Render??For development:$$
For Production: $
No free-tier services for basic things like Redis or Postgres
Vercel?React ?Best for React

Git-based Deploy

A git-based deploy is a deploy in which you will push to a special git repository. Unlike a normal repository, this repo has a special purpose: To control the deployment itself. Once the git repo receives a commit, that kicks off the CI/CD pipeline which you configure

The Edge

The Edge refers to the servers which act like, and sometimes as, a content delivery network. There are thousands of “edge network” services in your “fleet,” and when a customer (user) makes a request to one of these API endpoints, it uses code (as in the case of a serverless function) or content (as in the case of static content) that is stored on a server closest in geographical (network) proximity to where the user is. This means that all users have to wait a minimal amount of time to execute their request— for example, an HTTP call to a specific part of your app. If the node closest to them doesn’t have your code, it is able to load it dynamically through the magic of the cloud.

Serverless Functions

All of the platforms offer some serverless function, but under the hood they are all user AWS Lambdas. For this reason, many deploy setups just skip the provider-sold Lambdas (serverless functions) and provide AWS Lambda instances.

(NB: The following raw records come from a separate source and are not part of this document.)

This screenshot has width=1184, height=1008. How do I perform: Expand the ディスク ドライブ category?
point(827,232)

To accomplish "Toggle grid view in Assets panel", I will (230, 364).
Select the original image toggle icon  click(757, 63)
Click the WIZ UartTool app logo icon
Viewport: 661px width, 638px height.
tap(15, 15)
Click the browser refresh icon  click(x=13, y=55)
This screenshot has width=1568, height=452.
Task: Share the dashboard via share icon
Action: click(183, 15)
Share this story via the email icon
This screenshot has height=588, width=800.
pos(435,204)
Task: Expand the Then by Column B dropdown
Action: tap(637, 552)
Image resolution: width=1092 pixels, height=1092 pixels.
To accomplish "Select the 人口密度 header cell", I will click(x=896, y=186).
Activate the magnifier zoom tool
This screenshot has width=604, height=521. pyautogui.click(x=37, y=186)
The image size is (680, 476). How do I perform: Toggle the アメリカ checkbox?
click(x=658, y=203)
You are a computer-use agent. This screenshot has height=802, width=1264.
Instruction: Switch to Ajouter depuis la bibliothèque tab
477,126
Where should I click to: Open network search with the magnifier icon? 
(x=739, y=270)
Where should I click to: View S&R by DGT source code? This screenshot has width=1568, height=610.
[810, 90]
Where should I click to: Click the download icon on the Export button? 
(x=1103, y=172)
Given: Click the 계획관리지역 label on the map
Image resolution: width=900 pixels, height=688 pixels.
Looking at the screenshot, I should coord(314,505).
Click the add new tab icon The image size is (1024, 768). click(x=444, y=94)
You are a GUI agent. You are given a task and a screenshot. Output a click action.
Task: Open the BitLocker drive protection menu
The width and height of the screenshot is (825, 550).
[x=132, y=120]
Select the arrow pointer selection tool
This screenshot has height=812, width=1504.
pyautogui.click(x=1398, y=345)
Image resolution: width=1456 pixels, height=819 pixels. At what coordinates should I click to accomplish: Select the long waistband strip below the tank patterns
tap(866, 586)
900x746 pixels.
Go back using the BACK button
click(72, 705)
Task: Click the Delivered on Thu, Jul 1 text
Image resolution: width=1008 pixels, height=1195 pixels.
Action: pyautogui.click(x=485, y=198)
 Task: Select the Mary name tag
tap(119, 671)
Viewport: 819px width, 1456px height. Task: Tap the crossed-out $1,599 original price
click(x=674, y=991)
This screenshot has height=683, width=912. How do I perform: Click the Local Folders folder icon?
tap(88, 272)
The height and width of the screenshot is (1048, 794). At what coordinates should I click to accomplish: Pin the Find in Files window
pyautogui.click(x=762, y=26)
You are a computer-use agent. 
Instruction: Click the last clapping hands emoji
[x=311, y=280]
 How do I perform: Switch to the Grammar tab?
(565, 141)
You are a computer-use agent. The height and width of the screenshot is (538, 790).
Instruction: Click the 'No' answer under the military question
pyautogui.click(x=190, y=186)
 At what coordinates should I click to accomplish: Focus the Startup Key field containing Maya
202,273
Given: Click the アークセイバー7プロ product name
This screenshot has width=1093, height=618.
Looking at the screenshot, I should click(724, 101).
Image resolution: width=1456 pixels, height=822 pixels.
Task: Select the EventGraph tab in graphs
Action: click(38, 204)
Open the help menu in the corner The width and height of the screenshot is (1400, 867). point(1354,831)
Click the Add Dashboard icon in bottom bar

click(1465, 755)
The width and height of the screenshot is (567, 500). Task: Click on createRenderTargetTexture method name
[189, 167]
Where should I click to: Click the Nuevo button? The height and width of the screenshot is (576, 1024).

Databases and Data Storage

Again, all of the platforms offer some database storage but many setups choose to use Amazon RDS or Aurora services (both are great options). That means you sign up for your own AWS account, get billed directly from AWS, and have to use AWS to manage and backup your database. That’s the cost, but the benefit is that it is cheaper than provisioning databases through these providers.

Heroku Data is in fact its own implementation of Postgres, so an apples-to-apples comparison with, for example, Amazon Aurora, does not apply. If you’re on Heroku, Heroku Data is a great choice. Setting up RDS or Amazon Aurora costs a little more in DevOps cost but can be cheaper in the long run. For most small or medium-sized apps I recommend just sticking with Heroku or the platform-provided data solution.

If you do set up your own database with AWS, you provision your own database and then set the DATABASE_URL in your app to give the platform access to your database.

This technique is only recommended if your application itself is also running on AWS, which is true of all of the 12-factor setups covered here.

If you provision your database through the provider then your provider bills you on their invoice. Like I said, this is typically better for small or medium apps but winds up being more costly for larger apps, so larger apps typically provision their own AWS database services to save cost.